In a soothing voice, Willite Keyes explains to her brother Julius that she is his sister and that she is taking him to California to be near her and another brother.
In a few minutes, Julius Johnson, 74, may ask her again.
“Who are you?”
And she explains again. “I’m you’re sister.”
Then he’ll ask if he has other family members, too, and she’ll describe their large family in Memphis and their brother on the West Coast.
Keyes, 64 and Johnson’s youngest sibling, does so happily. It’s been more than 15 years since she laid eyes on her brother, now suffering from dementia.
She and brother Melvin Collier arrived in Denver over the weekend to take their oldest sibling home with them. Reunited after nearly half a century by the efforts of his apartment manager, the family is happy to have Johnson back, even if he does not remember all that well.
“He was my big brother and I idolized him,” she said. “He was always talked about.”
Johnson left Memphis in the 1950s for Oakwood College but was soon drafted. After two years in the Army he settled in Denver nearly 47 years ago. The family relied on handwritten letters and rare phone calls to keep in touch over the years.
“He was always a private person,” said Keyes, who also cared for their mother with dementia before she died nearly 15 years ago. “All we knew was that he was in Denver.”
A year ago, she and Collier received letters from Johnson that said he planned to move west to be closer. Keyes enthusiastically responded with a letter of her own, but there was no response.
So when her phone rang nearly a month ago and it was the manager of Johnson’s HUD-subsidized apartment building – Olin Hotel Apartments on Logan Street – she was relieved.
Johnson put a skillet on the stove and forgot about it, smoking out his apartment. His too-big pants fell to his ankles in the hall because he forgot a belt. He was found in the middle of the street near City Park, but didn’t know where he lived.
Normally, without a family contact, social services is called to place those who become ill in other facilities, but the manager, Jan Wright, pestered Johnson for a relative’s number.
“So many people wouldn’t have done that and just gone to social services,” Keyes said. “I thank God for her.”
Johnson realizes he is losing his memory and jokes about it with a big, toothless smile.
“I can’t even remember when I came into this room,” he says. “We’ll talk as long as we can and remember as long as we can.”

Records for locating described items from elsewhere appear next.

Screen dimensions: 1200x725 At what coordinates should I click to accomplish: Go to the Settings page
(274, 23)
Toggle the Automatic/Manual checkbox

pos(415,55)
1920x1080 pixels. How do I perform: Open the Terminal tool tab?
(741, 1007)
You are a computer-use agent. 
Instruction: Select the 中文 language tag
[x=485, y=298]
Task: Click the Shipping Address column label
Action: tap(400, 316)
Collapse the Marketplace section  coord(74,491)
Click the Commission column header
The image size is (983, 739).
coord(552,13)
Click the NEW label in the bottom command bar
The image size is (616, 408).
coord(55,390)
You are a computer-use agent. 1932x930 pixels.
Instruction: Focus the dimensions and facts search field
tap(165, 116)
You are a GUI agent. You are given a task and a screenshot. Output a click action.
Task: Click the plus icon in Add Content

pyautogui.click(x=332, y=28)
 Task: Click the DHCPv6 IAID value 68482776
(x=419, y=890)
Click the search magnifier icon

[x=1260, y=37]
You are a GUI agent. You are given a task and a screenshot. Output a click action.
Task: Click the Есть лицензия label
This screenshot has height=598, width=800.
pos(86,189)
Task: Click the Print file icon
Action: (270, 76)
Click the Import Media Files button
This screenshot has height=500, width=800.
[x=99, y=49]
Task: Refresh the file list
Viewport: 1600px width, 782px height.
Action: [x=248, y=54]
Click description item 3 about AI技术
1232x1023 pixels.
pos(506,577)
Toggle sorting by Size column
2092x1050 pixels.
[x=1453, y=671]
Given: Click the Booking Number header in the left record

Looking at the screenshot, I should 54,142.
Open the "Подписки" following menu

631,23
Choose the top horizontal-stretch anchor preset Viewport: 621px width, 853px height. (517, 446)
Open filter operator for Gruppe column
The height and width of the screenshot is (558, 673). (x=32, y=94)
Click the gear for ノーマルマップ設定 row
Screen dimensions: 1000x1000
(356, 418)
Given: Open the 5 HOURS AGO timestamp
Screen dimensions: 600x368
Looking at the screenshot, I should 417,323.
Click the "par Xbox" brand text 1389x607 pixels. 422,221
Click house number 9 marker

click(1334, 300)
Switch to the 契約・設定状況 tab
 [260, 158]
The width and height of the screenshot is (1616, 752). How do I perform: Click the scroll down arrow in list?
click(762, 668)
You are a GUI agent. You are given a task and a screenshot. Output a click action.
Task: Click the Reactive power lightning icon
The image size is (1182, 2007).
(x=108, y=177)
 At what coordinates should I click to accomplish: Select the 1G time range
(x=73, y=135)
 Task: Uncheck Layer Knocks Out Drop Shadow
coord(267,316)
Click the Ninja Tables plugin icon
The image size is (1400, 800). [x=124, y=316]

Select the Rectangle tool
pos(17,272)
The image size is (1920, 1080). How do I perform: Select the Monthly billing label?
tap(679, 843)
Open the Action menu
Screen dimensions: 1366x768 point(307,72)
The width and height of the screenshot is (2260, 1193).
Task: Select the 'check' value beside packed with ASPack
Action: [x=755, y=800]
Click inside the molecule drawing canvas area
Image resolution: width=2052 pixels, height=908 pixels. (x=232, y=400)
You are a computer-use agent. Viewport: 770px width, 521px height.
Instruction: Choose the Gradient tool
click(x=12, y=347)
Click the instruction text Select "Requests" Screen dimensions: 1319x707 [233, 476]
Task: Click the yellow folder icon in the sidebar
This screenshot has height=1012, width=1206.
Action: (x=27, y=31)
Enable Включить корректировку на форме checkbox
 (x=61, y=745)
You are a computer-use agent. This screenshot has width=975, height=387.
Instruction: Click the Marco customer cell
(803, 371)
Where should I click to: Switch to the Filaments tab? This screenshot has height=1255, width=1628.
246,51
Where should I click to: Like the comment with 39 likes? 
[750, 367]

His sister fills in the gaps for him now. They were born in Memphis, have two other brothers and grew up picking berries, cherries and other produce during summers in Michigan.
Johnson remembers some details, like the faces of his mother and grandmother, confronting an angry rattlesnake during the war, being stationed at Fort Carson and that he was born in 1931.
Johnson will leave Denver on Tuesday with Collier on a train because he does remember that he does not like flying.
“I’m just a forgetful old man,” he says smiling. “I was a wanderer.”